A sua actual designação é de origem germânica, proveniente de Gundisalvus que quer dizer «invulnerável ao combate». No entanto, é a Gonçalo Peres, mestre da ordem de Alcântara, e senhorio do termo de Valhelhas até ao tempo de D. João I, que directamente se atribui a origem do topónimo Gonçalo.

A sua famosa indústria dos cestos é consequência da forte ocupação romana. Aproveitando-se da verga do salgueiro, que nasce espontaneamente no rio Zêzere e seus afluentes, criou-se a indústria da cestaria que ao longo dos tempos a população defendeu como pôde. Daqui, a arte irradiou para todo o país, pois, como garantem os habitantes, pode encontrar-se um cesteiro gonçalense em qualquer cidade de Portugal. Gonçalo continua a ser uma vila rica em artesanato e em artistas que, com engenhosas mãos, constróem belas obras de artesanato. A prova está no lema do artesão: «cesteiro que faz um cesto faz um cento, dêem-lhe vime e tempo». Mas a tradição também se perde e, aos poucos, Gonçalo vai perdendo as características que lhe deram nome por todo o país.

A existência na ilha da Madeira de uma indústria similar deve-se, diz a história, ao facto de algum cesteiro de Gonçalo ter chegado à ilha em tempos idos e por lá ter espalhado a arte. Outra hipótese também se levanta: é provável que alguns súbditos do marquês de Castelo Melhor, Conde de Gonçalo e também da Calheta (Madeira) e Capitão-Donatário do Funchal, tenha transportado para além mar a arte dos “vergueiros”.

Gonçalo é uma freguesia recente pelo que a sua história não é povoada com grandes feitos e grandes obras. Sabe-se que os seus habitantes se opuseram em valorosa resistência aos romanos e outros povos invasores, pois a própria etnografia da região mostra e documenta a presença dos Mouros, sobretudo pela existência de lugares como o Castelo dos Mouros, a Casa da Moura e as lendas relacionadas com tesouros escondidos e lobisomens.

Não tem no seu termo monumentos dignos de grande referência e estudo. Existem, no entanto, algumas casas apalaçadas como a sede da GNR e a dos Bombeiros. A Igreja matriz é também digna de registo, com altar-mor em talha barroca.
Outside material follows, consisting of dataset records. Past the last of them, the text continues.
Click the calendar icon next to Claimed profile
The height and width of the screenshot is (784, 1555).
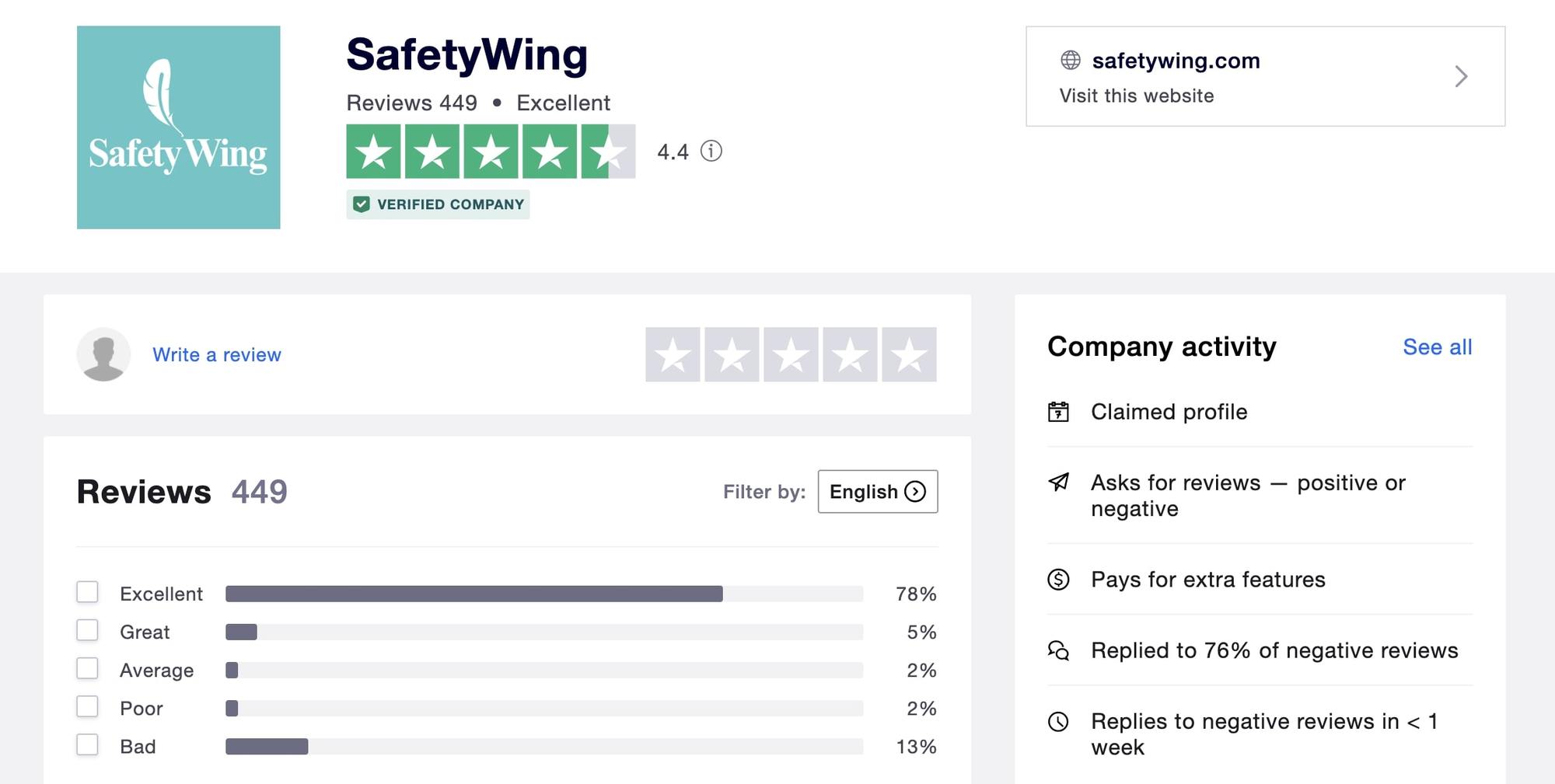(x=1060, y=412)
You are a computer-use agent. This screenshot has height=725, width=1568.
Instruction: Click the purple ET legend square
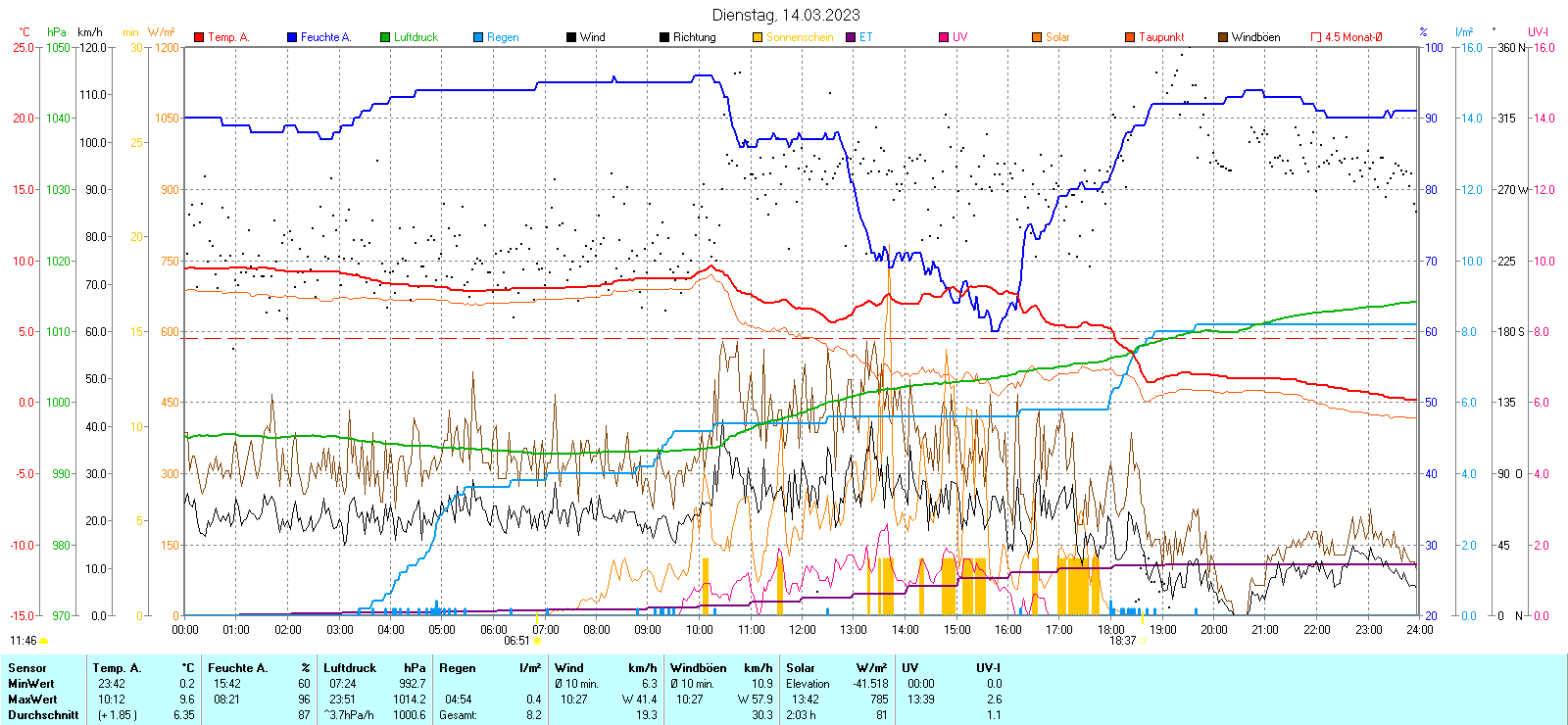(851, 37)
Abundam pelas ruelas de Gonçalo que compõem a parte mais antiga da vila interessantes detalhes de portas e janelas. Tem ainda capelas de variados estilos, como a do Calvário, da Misericórdia ou mesmo a do Espírito Santo. Outra das riquezas da localidade são as suas casas mais típicas com alpendres e varandas rústicas, de beleza simples mas encantadora. Entrar numa destas casas é desfrutar da humildade mas ao mesmo tempo da riqueza dos traços da ruralidade, que contrastam com a grandiosidade do génio desta gente trabalhadora das dobras da Serra da Estrela. Encontram-se ainda em Gonçalo muitas varandas em granito bem trabalhado e com grades em ferro forjado. Algumas destas varandas são autênticas obras de arte e simbolizam a condição económica e social de alguns moradores do século passado.

De gente ilustre tem Gonçalo que se orgulhar de José de Sousa Teles, nascido na freguesia em 1799. Foi presidente da Sociedade Farmacêutica Lusitana em 1835 e deixou mais de cinquenta monografias, livros, artigos e traduções. Perdeu os pais durante as invasões francesas e um parente frade educou-o ensinando-lhe a língua francesa. Mais tarde foi adoptado por um oficial inglês e levado para Lisboa onde aprendeu Botânica.

Gonçalo compreende lugares como o Castelo dos Mouros, a Fraga e as Quintas de Avereiro, da Cruz de Pedra, das Seixinhas e da Senhora da Misericórdia, entre outras.
Devido à sua importância e ao seu dinamismo no contexto da região, o Governo da República Portuguesa decidiu atribuir à aldeia de Gonçalo o estatuto de vila no dia 21 de Junho de 1995.